I'm A Cyborg could be seen as a departure, at least tonally, for Park, from the violence-centered Vengeance trilogy (Sympathy for Mr. Vengeance, Oldboy, and Lady Vengeance) which he'd done previously and brought him acclaim here in the States from fanboys and critics alike to something that, going in, had been described to me as Amelie-like - whimsical, colorful, that cringe-worthy-to-a-cynic -like-me word "sweet" - and yeah, all those words apply to it. But where Amelie's wink-wink good-nature left me feeling a little like, well, murdering a kitten when the film was over... I'm A Cyborg killed the kitties for me. Leave it to Park to make "sweet" so palatable.

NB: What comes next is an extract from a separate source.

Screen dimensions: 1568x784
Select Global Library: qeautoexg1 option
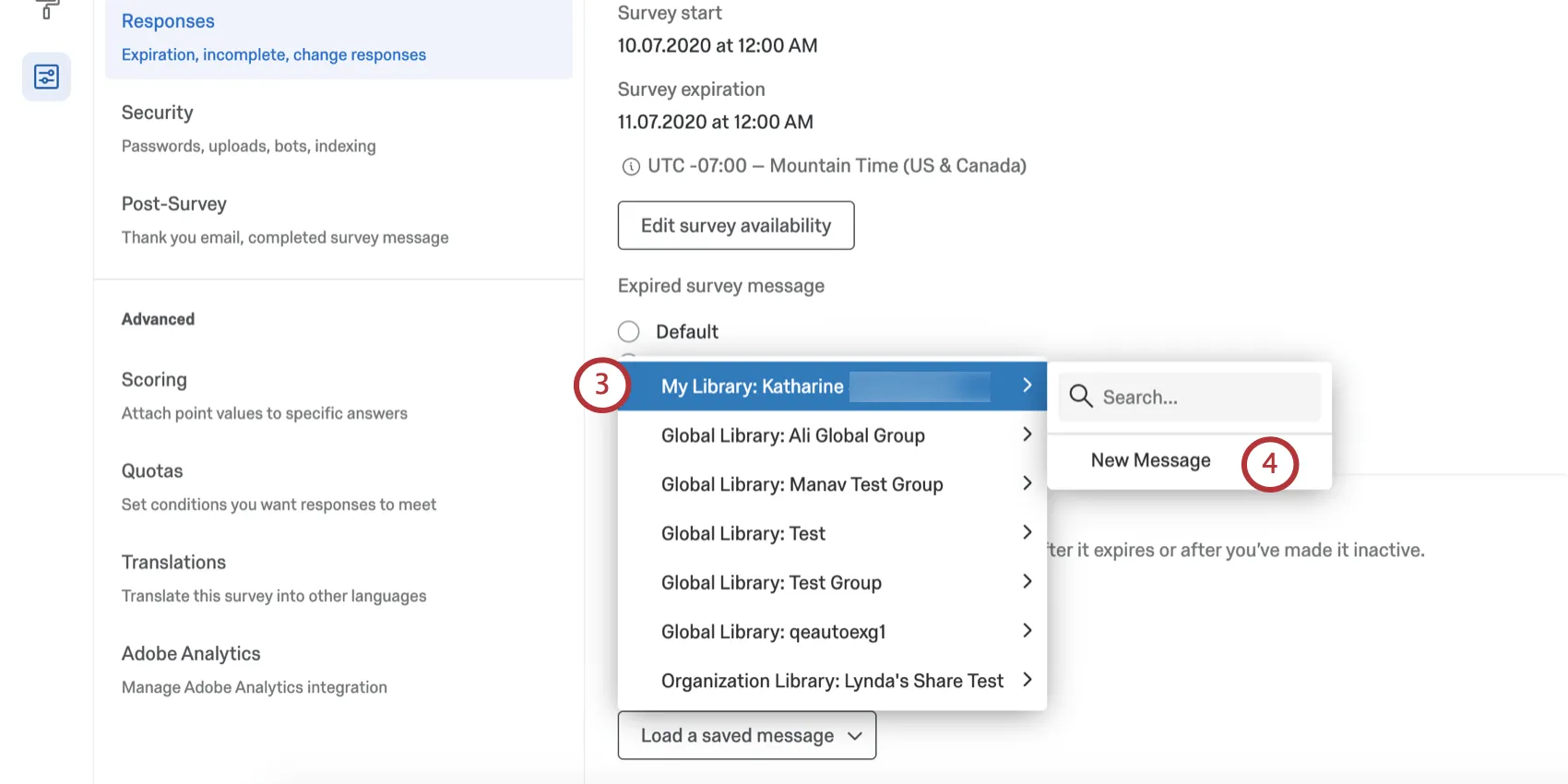773,632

"A love story set in an insane asylum" is the eight-word-summary that's been thrown onto the film in advance and while that certainly encompasses the story, what it's about is finding somebody who'll see the crazy in you, love you for it, and fix you to the point where the crazy is still crazy, still you, but a manageable sort that isn't harmful but rather celebratory and individual.
Going in I was worried that this would be such a radical departure for Park, in some bid for labeling himself something other than the guy who made those Vengeance movies, that nothing of what I'd come to love about his filmmaking would be recognizable, but it's his film through-and-through and I wonder now why I didn't realize he'd have this in him. Even in the dire morality plays of his previous films there was always an askew sense of humor about things we normally wouldn't (or shouldn't, some would argue) find funny. But Park's got such a mastery of finding the right tone for a specific scene that he never seems to break a sweat; it's all effortless, and before you even realize it you find yourself not even in the real world anymore but you've slipped into the alternate reality of the patients within this hospital, where grassy mountaintops and cavernous basements converge in what I can only describe as a lovely candy-colored squalor. He never makes things too pretty - the fluorescent bulbs burn too brightly and the paint is chipped - and I suppose you could say that allowance of ugliness is what his films are all about.

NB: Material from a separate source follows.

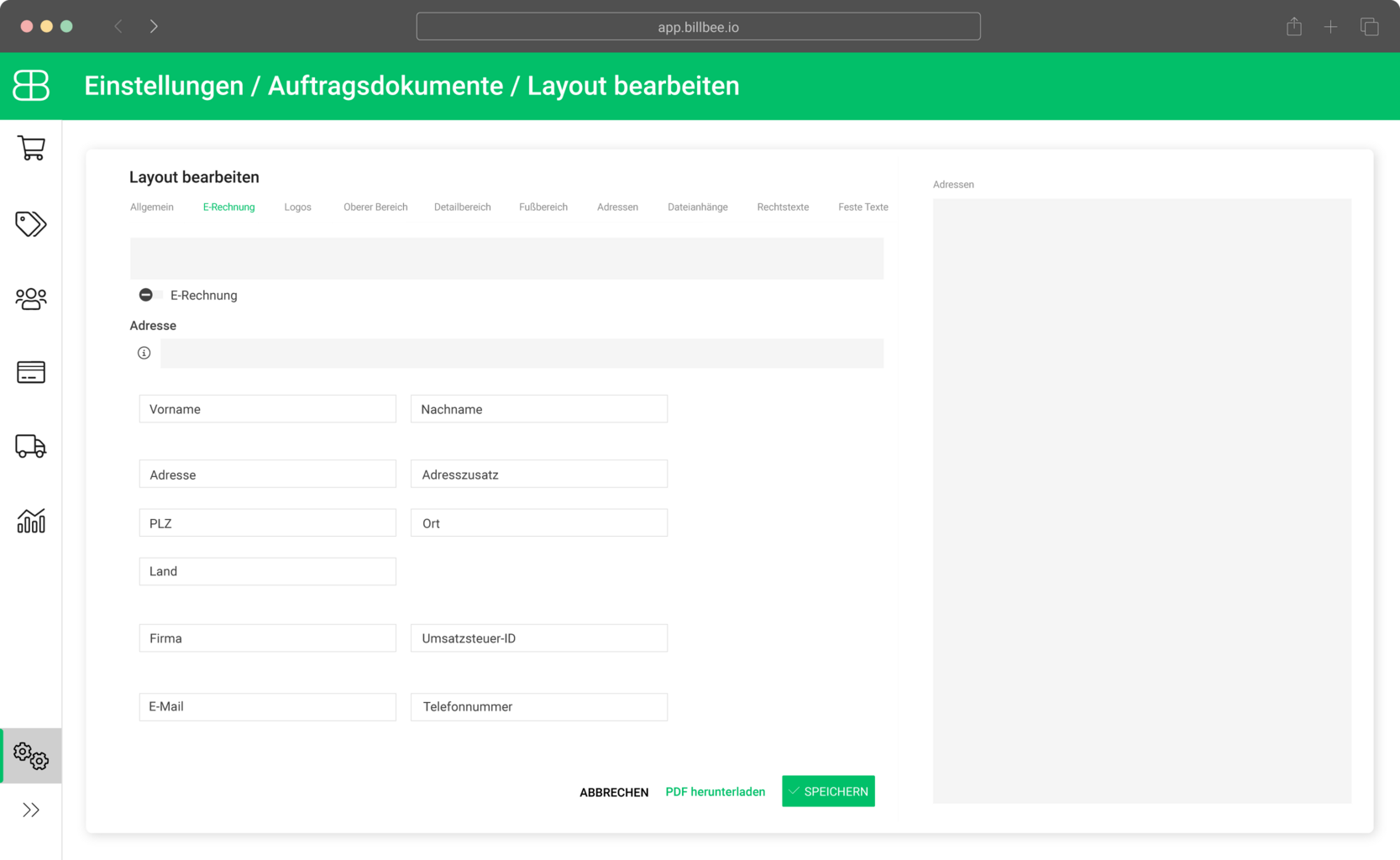This screenshot has height=860, width=1400.
Task: Open the price tag articles section
Action: click(x=31, y=223)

So here you have a funny suicide attempt and a heart-breaking period of grievance piled on top of each other and I never felt unjustly manipulated. You have a character starving herself to death and it plays both immeasurably sad and light-hearted. Not once, while watching the fantastical scenes of these character's imaginations lighting up the screen, does Park let you forget that these escapes are, at the same time we're being wowed, deeply troubling.

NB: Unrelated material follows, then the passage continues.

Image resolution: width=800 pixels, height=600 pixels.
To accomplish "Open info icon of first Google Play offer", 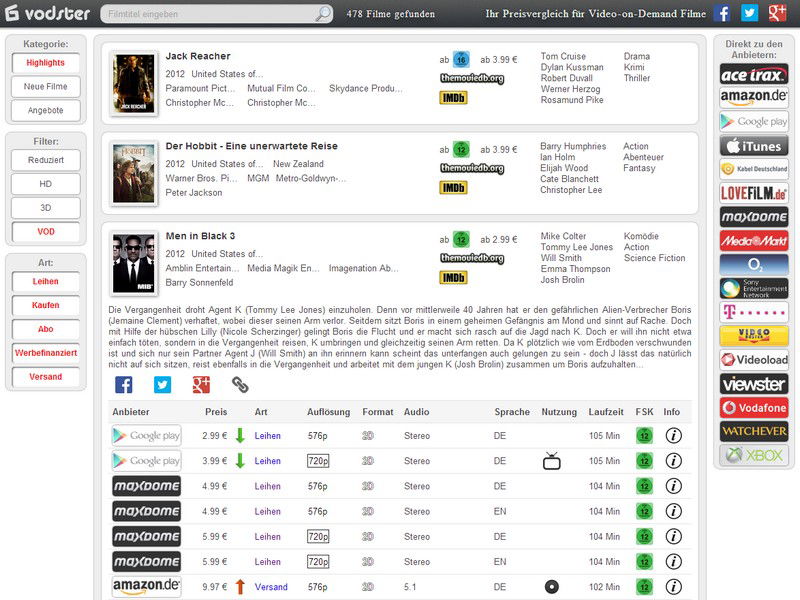I will 673,436.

And in the end I felt once again deeply invested in the one word Park's filmography is so dependent upon: sympathy. It is once again the driving force for his film. That while we can maybe never really understand what's going on in someone else's head - if we did it would've been called Empathy for Mr. Vengeance; that someone's past may have driven them to murder or insanity or incest or squid-eating or licking batteries, but all the same Park wants us to look at these sometimes-extreme acts and not to say all is okay, but just to recognize the capability of the human mind and heart to act irresponsibly and appreciate the fact that it is human to err, so on and forgive forth.